I'm not sure you would want to do this inside openrc, because it will only be run on linux systems, and it will only need to be run once on each system.
Comment 30 Michał Górny archtester Gentoo Infrastructure gentoo-dev Security 2011-10-09 18:13:17 UTC
BTW is there a good reason not to use /run on non-linux systems? I think it will be even more painful for apps to support another case like that.
Comment 31 SpanKY gentoo-dev 2011-10-09 19:07:10 UTC
(In reply to comment #29)

we can install the migration script only for linux systems, and only when /run doesn't exist, otherwise remove it.  on the next openrc upgrade, it would auto-clean itself.

(In reply to comment #30)

we're not going to dictate standards to other OS's, and i don't see any pain here at all.  no package should be using paths to /run/ in place of /var/run/.
Comment 32 William Hubbs gentoo-dev 2011-10-09 20:13:36 UTC
(In reply to comment #31)
> (In reply to comment #29)
> 
> we can install the migration script only for linux systems, and only when /run
> doesn't exist, otherwise remove it.  on the next openrc upgrade, it would
> auto-clean itself.

Maybe this is something we do at the ebuild level then and not in openrc's upstream git?

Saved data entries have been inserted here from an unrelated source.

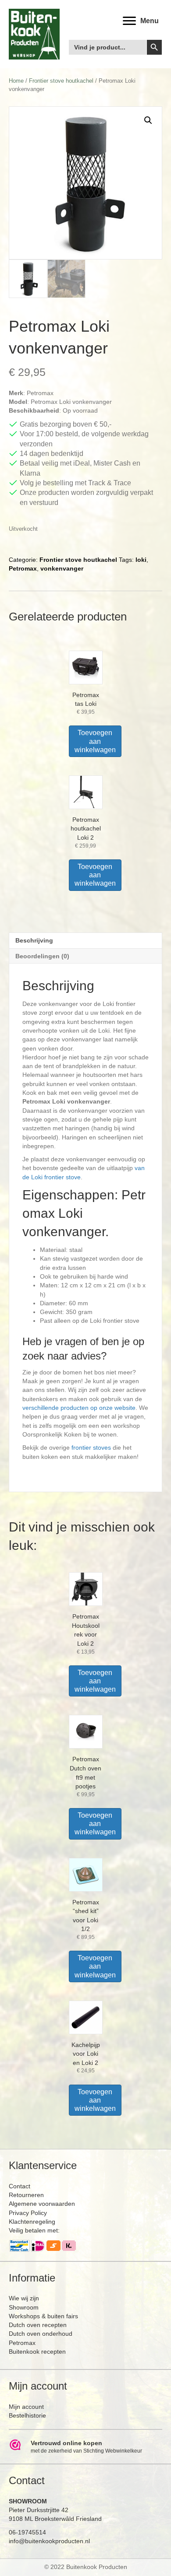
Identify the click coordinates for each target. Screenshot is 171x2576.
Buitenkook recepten (37, 2351)
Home (16, 80)
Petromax (23, 568)
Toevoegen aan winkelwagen (95, 741)
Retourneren (26, 2194)
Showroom (24, 2307)
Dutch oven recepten (38, 2324)
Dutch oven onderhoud (40, 2333)
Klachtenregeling (32, 2221)
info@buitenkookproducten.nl (49, 2540)
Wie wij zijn (24, 2298)
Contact (19, 2186)
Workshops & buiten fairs (43, 2316)
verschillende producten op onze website (78, 1407)
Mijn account (26, 2406)
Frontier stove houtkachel (61, 80)
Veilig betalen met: (34, 2230)
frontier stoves (91, 1447)
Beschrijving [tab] (34, 940)
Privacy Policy (28, 2212)
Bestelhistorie (27, 2415)
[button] (148, 120)
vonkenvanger (61, 568)
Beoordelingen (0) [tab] (42, 956)
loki (140, 559)
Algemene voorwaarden (42, 2203)
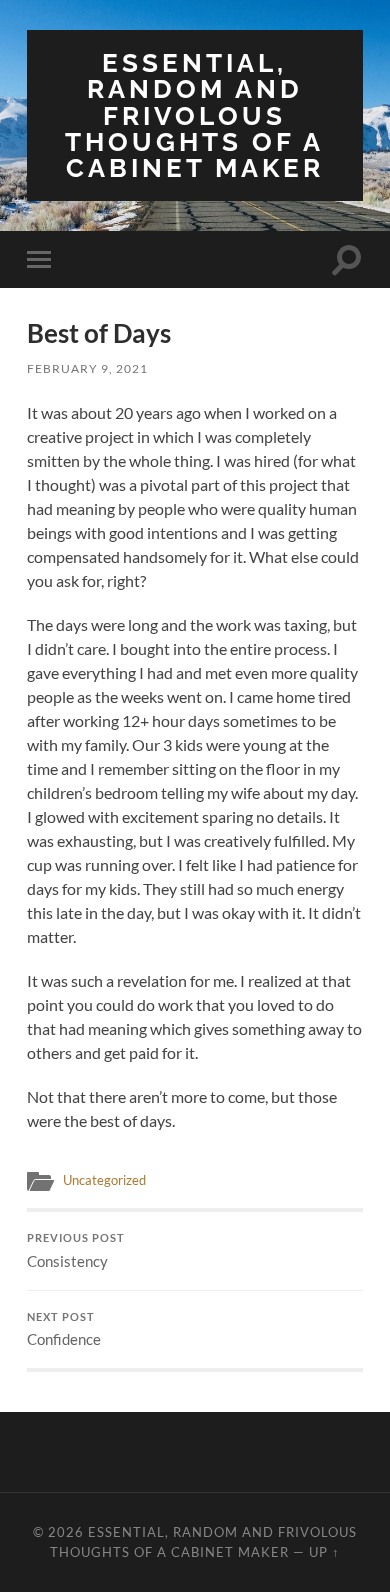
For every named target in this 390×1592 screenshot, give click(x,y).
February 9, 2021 (87, 368)
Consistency (76, 1251)
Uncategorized (104, 1180)
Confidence (64, 1330)
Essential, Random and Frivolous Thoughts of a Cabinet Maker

> (In reply to comment #30)
> 
> we're not going to dictate standards to other OS's, and i don't see any pain
> here at all.  no package should be using paths to /run/ in place of /var/run/.

/run is linux-specific by design, so I agree. We are not going to put the /run directory on non-linux systems.
Comment 33 SpanKY gentoo-dev 2011-10-09 21:15:54 UTC
Comment on attachment 277557 [details, diff]
add-run-directory.patch

this has been merged
Comment 34 SpanKY gentoo-dev 2011-10-09 21:19:50 UTC
(In reply to comment #32)

we could apply a patch to the mount-ro init.d script to do the migration in src_prepare, and then sed it out in pkg_postinst if /run exists
Comment 35 William Hubbs gentoo-dev 2011-10-09 21:50:40 UTC
(In reply to comment #34)
> (In reply to comment #32)
> 
> we could apply a patch to the mount-ro init.d script to do the migration in
> src_prepare, and then sed it out in pkg_postinst if /run exists

That doesn't work if people don't have openrc installed in the first place, which can happen.

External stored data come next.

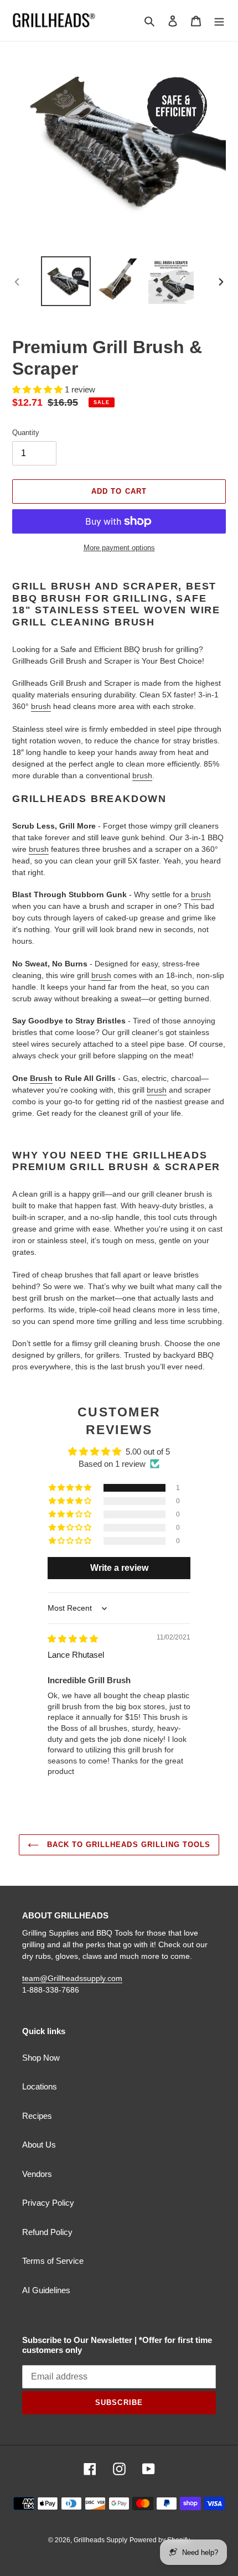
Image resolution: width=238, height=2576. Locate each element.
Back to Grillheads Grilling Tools (127, 1844)
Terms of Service (53, 2260)
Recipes (37, 2115)
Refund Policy (47, 2232)
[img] (73, 1638)
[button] (38, 389)
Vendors (37, 2174)
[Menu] (219, 21)
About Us (39, 2144)
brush (41, 706)
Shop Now (41, 2057)
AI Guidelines (46, 2290)
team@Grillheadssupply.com (72, 1978)
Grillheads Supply (100, 2540)
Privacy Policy (48, 2202)
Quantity (25, 432)
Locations (39, 2086)
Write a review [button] (119, 1568)
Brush (41, 1078)
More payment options (119, 548)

Some how we need to do the migration in a way that is independent of the init scripts, or we need to write up a procedure for people to do it themselves.

On a high level, this is what needs to happen for the migration as I see it.

1) stop programs that have files open in /var/{lock,run}
2) cp -a /var/lock /run;rm -rf /var/lock;ln -s /var/lock /run/lock
3) cp -a /var/run/* /run;rm -rf /var/run;ln -s /var/run /run
4) restart programs that opened files in /var/{lock,run}.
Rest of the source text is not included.